Similarly, Speyside distillery Glen Moray launched a campaign in the summer, highlighting the whisky’s versatility and encouraging consumers to try it in different serves.
“Across the industry brands are working hard to dispel the myth that whisky should be only enjoyed in one way and by one type of consumer,” said key account manager David McLauchlan.
“It’s all about encouraging a wider consumer base to find their own way into the world of whisky. As we say at Glen Moray, you should drink whisky how you want to and not how you’re told to!”
It’s not all about how the spirit is positioned by the drinks companies, however.
The way it is served and presented in the on-trade can also influence perceptions.
“There is no doubt that making Scotch more versatile and interesting is the key to success, particularly with younger consumers,” said David King at independent whisky bottler Gordon & MacPhail.
“Looking at some simple but classic cocktails can generate interest and margin without being overly difficult to serve. So, an Old Fashioned or Rob Roy/Scotch Manhattan are both delicious and easy to make.
He said that, while there is still a place for more traditional whisky serves among younger consumers, “with the huge rise in popularity of spirit and mixers led by the gin and tonic craze, the whisky highball does provide a great opportunity to bring younger consumers into the category”.
Even slightly more traditional serves can open the category to new drinkers, said Sam Peacock, UK sales manager at Duncan Taylor Scotch Whisky.
“Being able to offer cocktails or ‘hauf ‘n’ haufs’, introducing different ways of drinking Scotch, is key to attracting new audiences,” said Peacock.
Serves such as highballs and cocktails aren’t exclusively for newcomers, either.
Niel Hendriksz, sales director at Morrison Scotch Whisky Distillers, said there is now a greater awareness among consumers that serves can be designed to accentuate the flavours in quality spirits, rather than mask poor quality liquids. And that can appeal to established whisky fans as well as to those new to the spirit.
“It’s not the case that customers start on cocktails and ‘graduate’ to drinking neat whisky,” said Hendriksz.
“The beauty of whisky is that it’s an adaptable spirit than can be enjoyed in different ways, whether you are new to whisky or have been enjoying it for years.”

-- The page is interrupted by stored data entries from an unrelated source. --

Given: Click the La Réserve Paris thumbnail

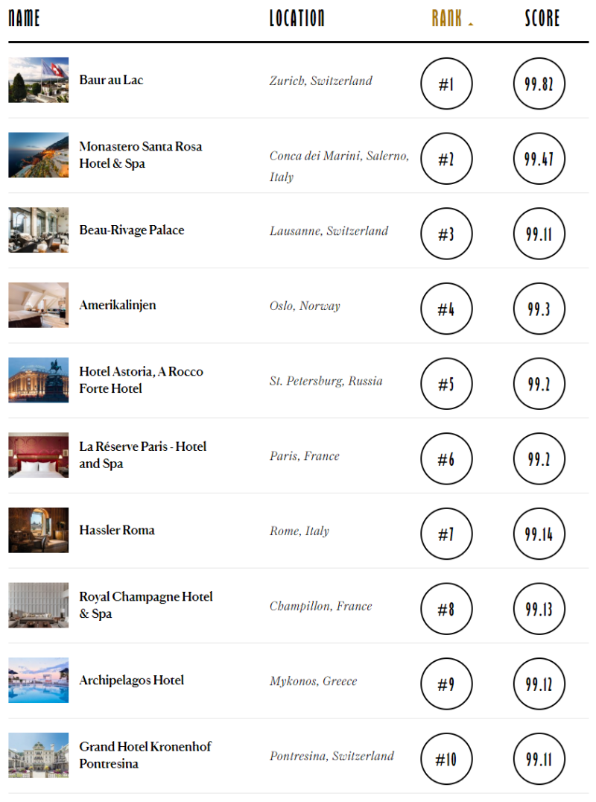Looking at the screenshot, I should 38,455.

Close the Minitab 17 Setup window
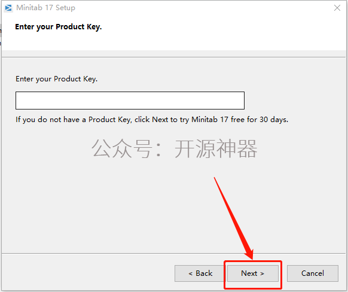pyautogui.click(x=337, y=8)
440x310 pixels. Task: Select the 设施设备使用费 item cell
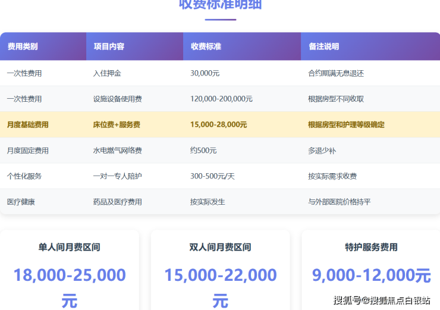pos(118,99)
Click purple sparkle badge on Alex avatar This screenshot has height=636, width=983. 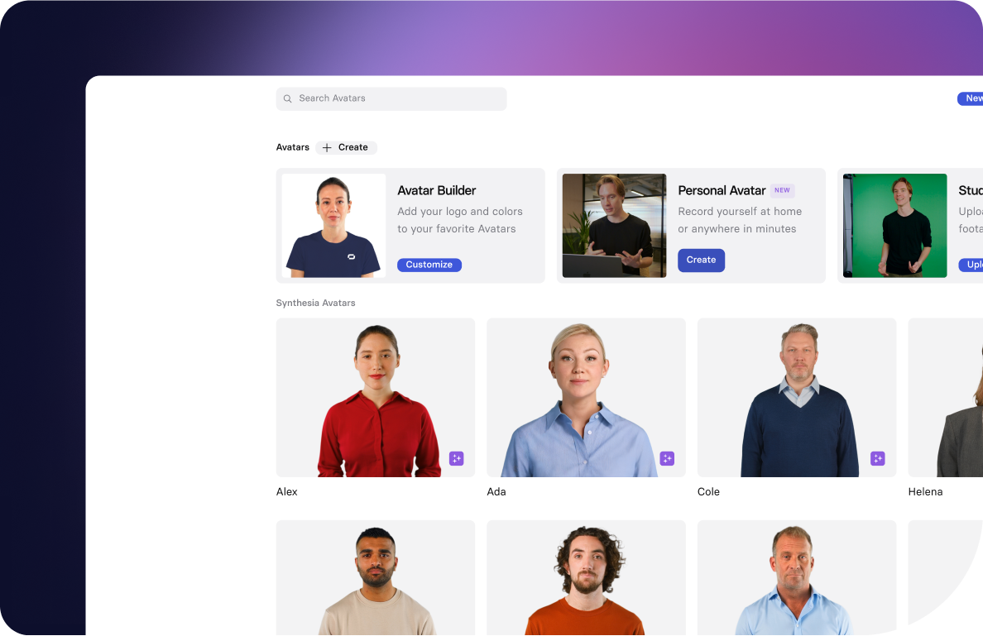(x=457, y=459)
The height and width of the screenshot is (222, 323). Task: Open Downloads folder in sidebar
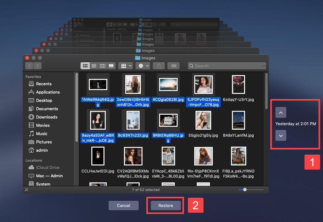click(x=46, y=117)
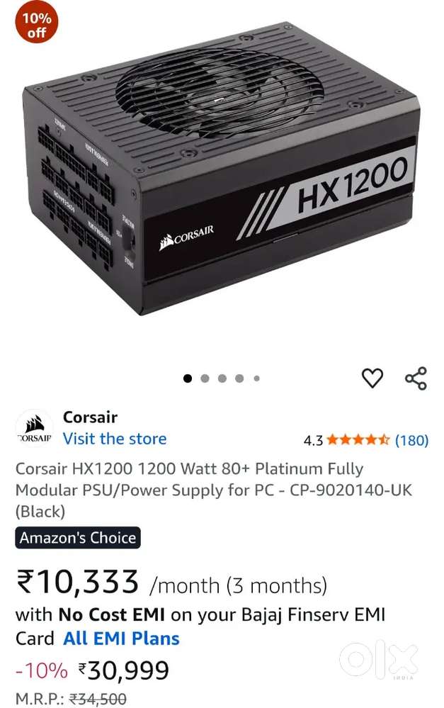
Task: Select the fourth image carousel dot
Action: point(239,378)
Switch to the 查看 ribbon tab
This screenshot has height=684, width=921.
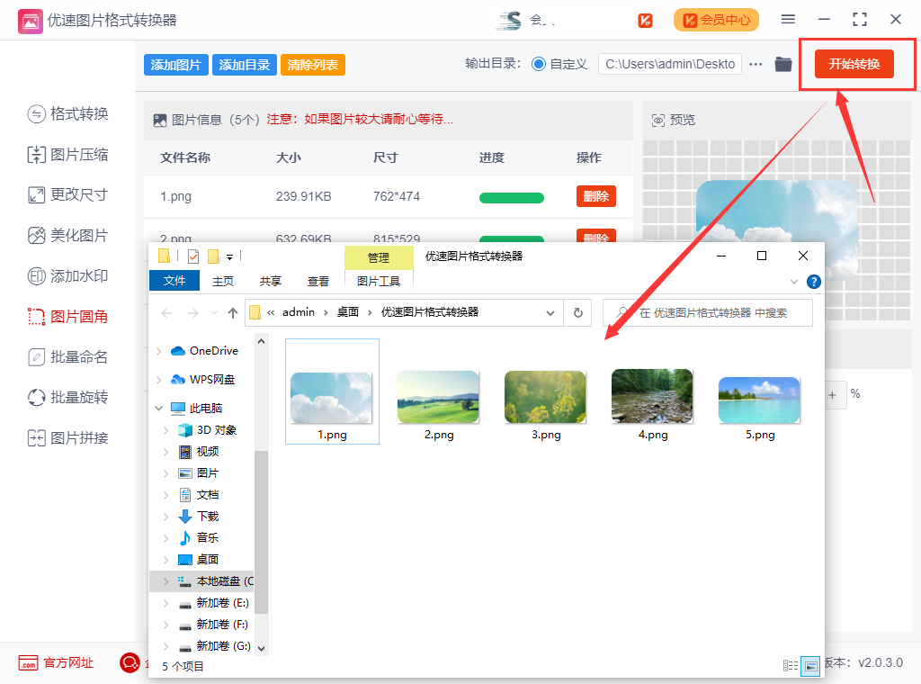coord(318,281)
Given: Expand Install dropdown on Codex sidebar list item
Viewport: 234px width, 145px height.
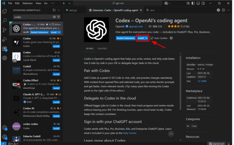Looking at the screenshot, I should click(x=59, y=33).
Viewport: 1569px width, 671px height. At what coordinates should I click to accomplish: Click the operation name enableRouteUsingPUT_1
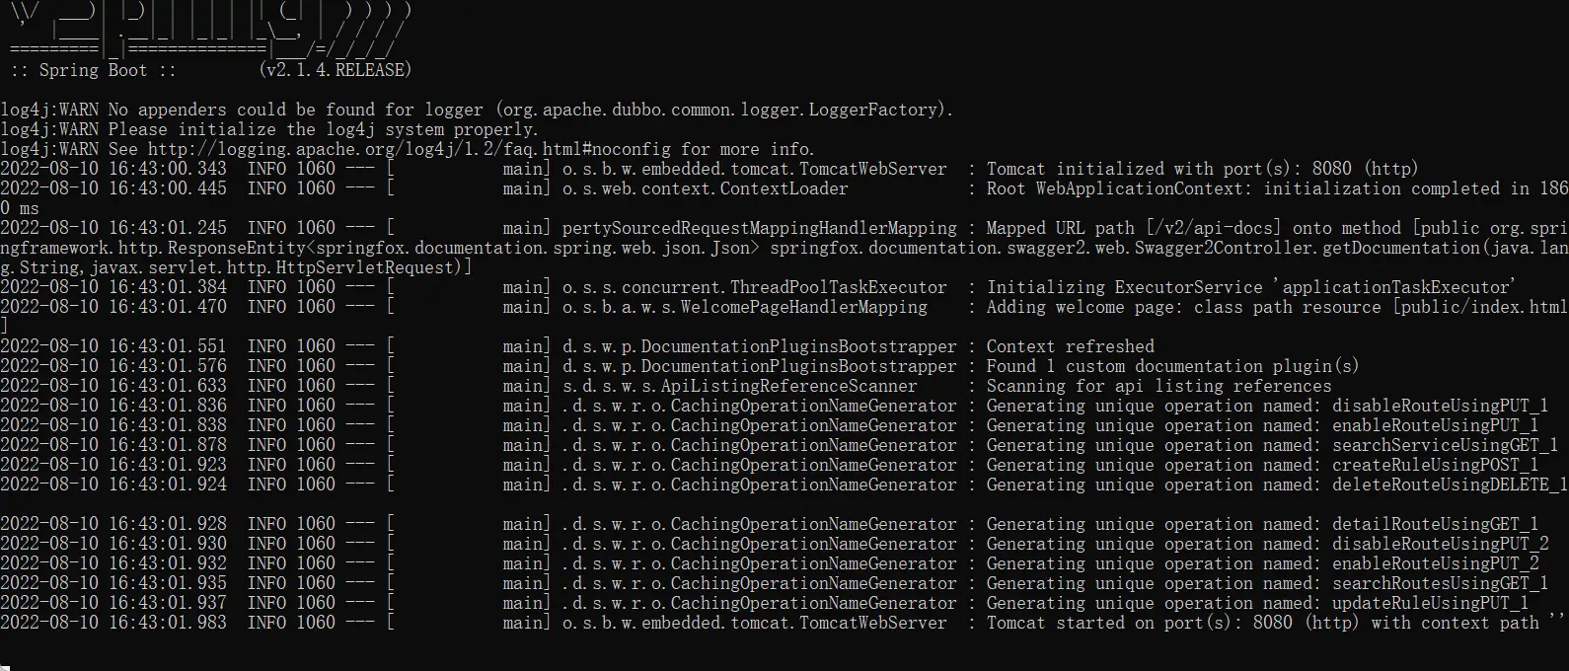click(1436, 425)
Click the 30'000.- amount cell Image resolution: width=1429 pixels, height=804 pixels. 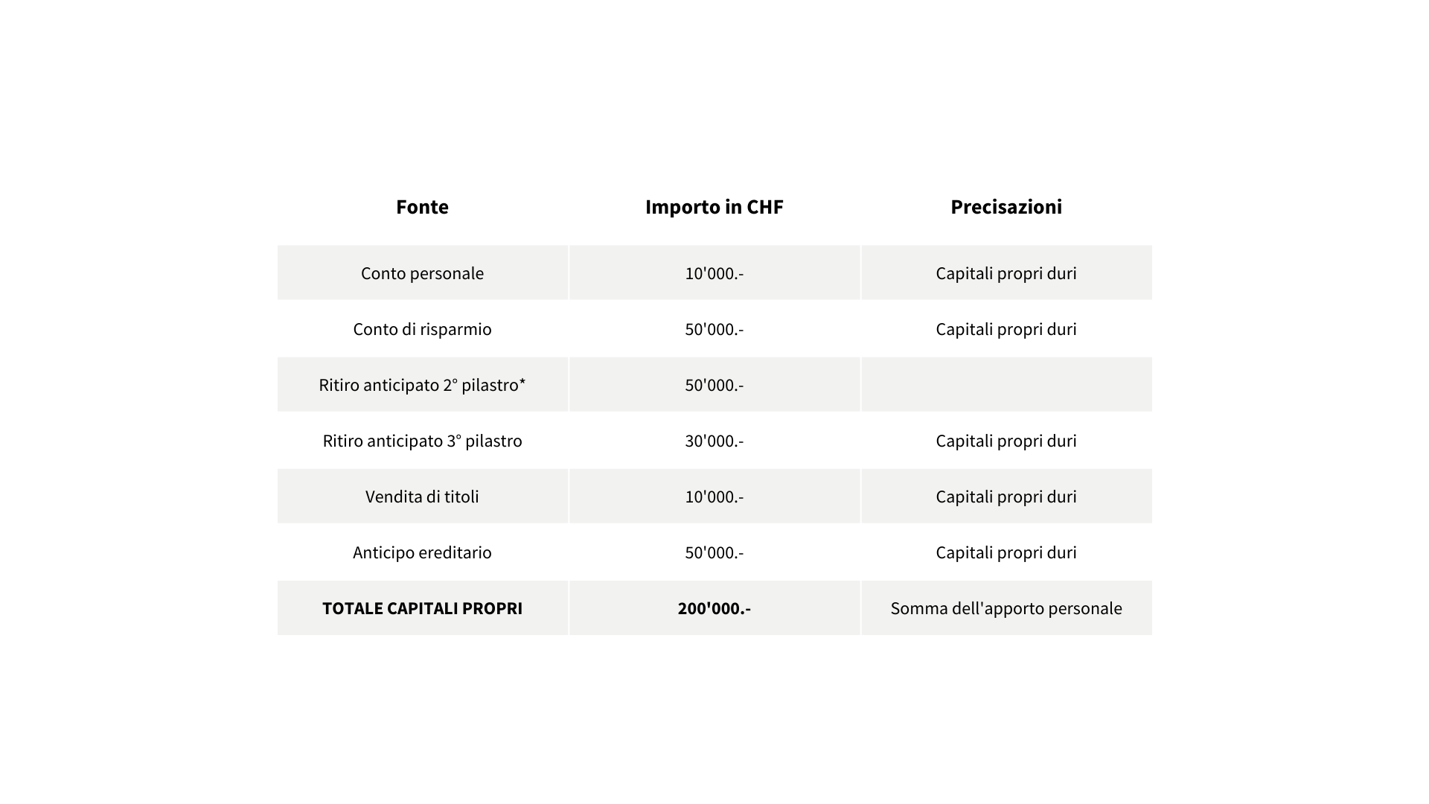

And with the festive season – one of the biggest whisky-drinking times of year – approaching, this could be the ideal opportunity to grow whisky sales in outlets, among established fans and newcomers alike.
“The reopening of the on-trade occurred during the summer months which naturally meant the popularity of Scotch whisky was overtaken by lighter liquids like gin,” said Michael Green, senior whisky specialist at Edrington UK.
“However, in the lead up to the festive period, consumers are likely to seek out more complex flavour combinations which are rich and luxurious, and this will no doubt result in Scotch whisky better performing in the on-trade.”
Green advised promoting introductory-level whiskies in the first instance, rather than those higher up the shelf, in order to avoid discouraging customers.
“For brands who have ranges which include introductory liquids and expressions for more advanced drinkers, try to market the introductory liquid in the first instance,” he said.
“Many would lead with their most luxurious product to lure a potential client into their brand but for the most part, this does not work.”
And after extended periods of time when customers were learning about spirits by themselves, many will be keen to hear from experts, reckoned David McLauchlan at Glen Moray.
“The Zoom experience has been good for all whisky producers, but I believe that learning more about a whisky’s back-story from the bartender who serves you will appeal – particularly with whisky clubs returning and customers able to get that face-to-face tasting experience again,” he said.
Ultimately, whether it’s appealing to novices or experts, the best approach is to keep it simple, said Hendriksz at Morrison Scotch Whisky Distillers.
“Ahead of the busy festive season, keeping it simple is key,” he said.
“Selecting a malt of the month and perfect serve of the month is an effective way to highlight something new and give staff a talking point with customers.”